FHIT gene alterations in head and neck squamous cell carcinomas.

L Virgilio 1, M Shuster 1, S M Gollin 1, M L Veronese 1, M Ohta 1, K Huebner 1, C M Croce 1
PMCID: PMC38504  PMID: 8790406

Abstract

To determine whether the FHIT gene at 3p14.2 is altered in head and neck squamous cell carcinomas (HNSCC), we examined 26 HNSCC cell lines for deletions within the FHIT locus by Southern analysis, for allelic losses of specific exons FHIT by fluorescence in situ hybridization (FISH) and for integrity of FHIT transcripts.
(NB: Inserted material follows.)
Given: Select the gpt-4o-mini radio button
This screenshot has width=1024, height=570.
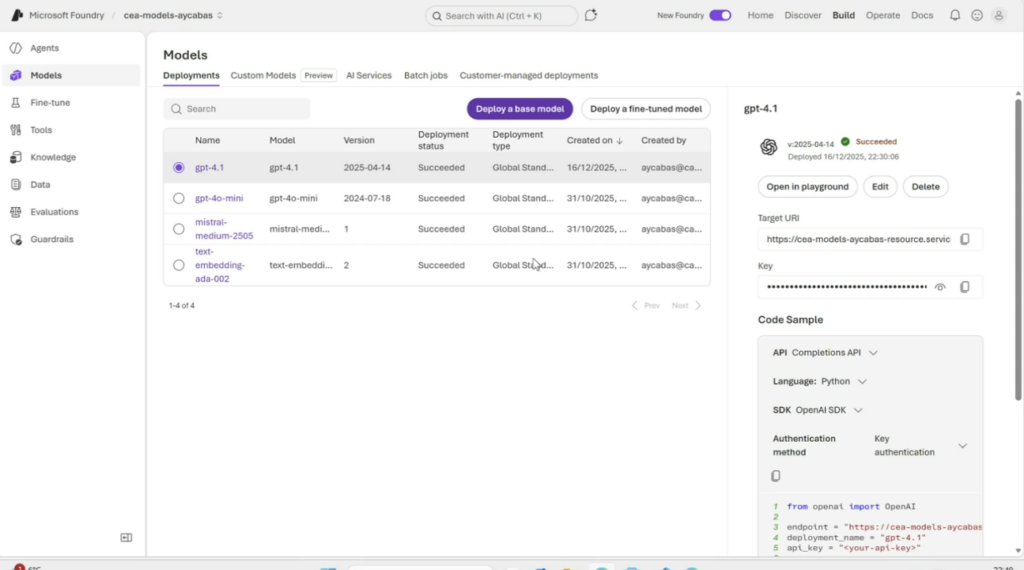Looking at the screenshot, I should 179,199.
Three cell lines exhibited homozygous deletions within the FHIT gene, 55% (15/25) showed the presence of aberrant transcripts, and 65% (13/20) showed the presence of multiple cell populations with losses of different portions of FHIT alleles by FISH of FHIT genomic clones to interphase nuclei. When the data obtained by FISH and by reverse transcriptase-PCR analyses are combined, 22 of 26 cell lines showed alterations of at least one allele of the FHIT gene. Our data indicate that the FHIT gene is disrupted in HNSCCs and hence, loss of FHIT function may be important in the development and/or progression of head and neck cancers.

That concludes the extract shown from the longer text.